*Directions for this task*. From the listing below, return each line that includes "swatch".

BEGIN

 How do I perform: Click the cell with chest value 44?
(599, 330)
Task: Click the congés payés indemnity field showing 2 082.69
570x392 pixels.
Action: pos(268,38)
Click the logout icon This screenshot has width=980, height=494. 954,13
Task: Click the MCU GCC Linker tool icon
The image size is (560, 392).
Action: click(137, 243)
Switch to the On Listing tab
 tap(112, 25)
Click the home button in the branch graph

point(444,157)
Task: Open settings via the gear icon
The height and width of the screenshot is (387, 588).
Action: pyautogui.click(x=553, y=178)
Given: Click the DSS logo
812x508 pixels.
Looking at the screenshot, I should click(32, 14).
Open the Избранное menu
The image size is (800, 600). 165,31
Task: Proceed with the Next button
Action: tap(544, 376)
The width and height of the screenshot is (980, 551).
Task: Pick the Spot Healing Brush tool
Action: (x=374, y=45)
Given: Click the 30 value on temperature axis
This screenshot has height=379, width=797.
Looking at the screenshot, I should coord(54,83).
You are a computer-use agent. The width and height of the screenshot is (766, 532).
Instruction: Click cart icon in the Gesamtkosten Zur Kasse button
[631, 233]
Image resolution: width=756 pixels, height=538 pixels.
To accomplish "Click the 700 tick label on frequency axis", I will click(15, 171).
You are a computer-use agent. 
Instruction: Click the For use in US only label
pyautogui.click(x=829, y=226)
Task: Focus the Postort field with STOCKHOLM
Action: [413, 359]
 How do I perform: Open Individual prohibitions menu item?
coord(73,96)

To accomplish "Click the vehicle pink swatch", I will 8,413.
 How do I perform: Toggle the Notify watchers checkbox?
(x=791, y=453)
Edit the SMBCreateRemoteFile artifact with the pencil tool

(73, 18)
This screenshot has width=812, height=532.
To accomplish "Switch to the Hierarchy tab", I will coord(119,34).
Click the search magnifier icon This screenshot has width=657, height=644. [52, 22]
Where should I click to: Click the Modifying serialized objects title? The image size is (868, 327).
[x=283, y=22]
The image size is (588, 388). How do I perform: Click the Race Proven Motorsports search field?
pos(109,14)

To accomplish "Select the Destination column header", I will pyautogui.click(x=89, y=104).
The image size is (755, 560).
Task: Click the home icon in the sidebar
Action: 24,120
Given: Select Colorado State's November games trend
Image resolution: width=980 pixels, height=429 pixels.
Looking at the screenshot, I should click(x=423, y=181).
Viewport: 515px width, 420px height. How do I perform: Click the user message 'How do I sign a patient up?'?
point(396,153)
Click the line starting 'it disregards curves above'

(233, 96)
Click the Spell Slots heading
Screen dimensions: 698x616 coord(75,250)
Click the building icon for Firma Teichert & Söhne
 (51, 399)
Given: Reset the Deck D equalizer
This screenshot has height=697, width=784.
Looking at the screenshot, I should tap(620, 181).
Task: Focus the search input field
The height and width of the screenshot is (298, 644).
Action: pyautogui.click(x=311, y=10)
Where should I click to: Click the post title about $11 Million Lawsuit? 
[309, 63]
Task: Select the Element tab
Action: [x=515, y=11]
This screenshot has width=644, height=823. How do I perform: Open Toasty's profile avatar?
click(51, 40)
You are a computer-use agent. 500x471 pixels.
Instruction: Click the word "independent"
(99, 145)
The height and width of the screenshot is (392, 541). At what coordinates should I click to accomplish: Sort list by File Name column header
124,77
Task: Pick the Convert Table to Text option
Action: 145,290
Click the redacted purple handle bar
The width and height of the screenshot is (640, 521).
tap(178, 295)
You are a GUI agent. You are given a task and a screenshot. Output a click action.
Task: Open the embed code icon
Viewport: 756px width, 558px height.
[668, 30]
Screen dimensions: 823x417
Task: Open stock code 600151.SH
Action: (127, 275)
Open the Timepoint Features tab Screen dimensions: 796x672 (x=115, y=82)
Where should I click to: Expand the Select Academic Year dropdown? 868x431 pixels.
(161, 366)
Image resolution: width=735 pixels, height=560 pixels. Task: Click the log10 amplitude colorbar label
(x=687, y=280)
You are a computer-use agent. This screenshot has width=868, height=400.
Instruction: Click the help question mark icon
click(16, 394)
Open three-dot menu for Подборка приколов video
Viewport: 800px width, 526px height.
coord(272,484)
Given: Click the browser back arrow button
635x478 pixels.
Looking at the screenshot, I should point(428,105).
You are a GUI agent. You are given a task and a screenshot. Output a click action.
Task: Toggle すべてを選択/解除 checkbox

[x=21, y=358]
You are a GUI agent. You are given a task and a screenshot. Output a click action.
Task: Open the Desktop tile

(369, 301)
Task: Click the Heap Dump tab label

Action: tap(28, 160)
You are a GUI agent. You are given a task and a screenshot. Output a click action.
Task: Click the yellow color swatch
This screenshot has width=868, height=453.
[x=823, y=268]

END

*Worked solution*.
To accomplish "Click the vehicle pink swatch", I will 8,413.
Task: Click the yellow color swatch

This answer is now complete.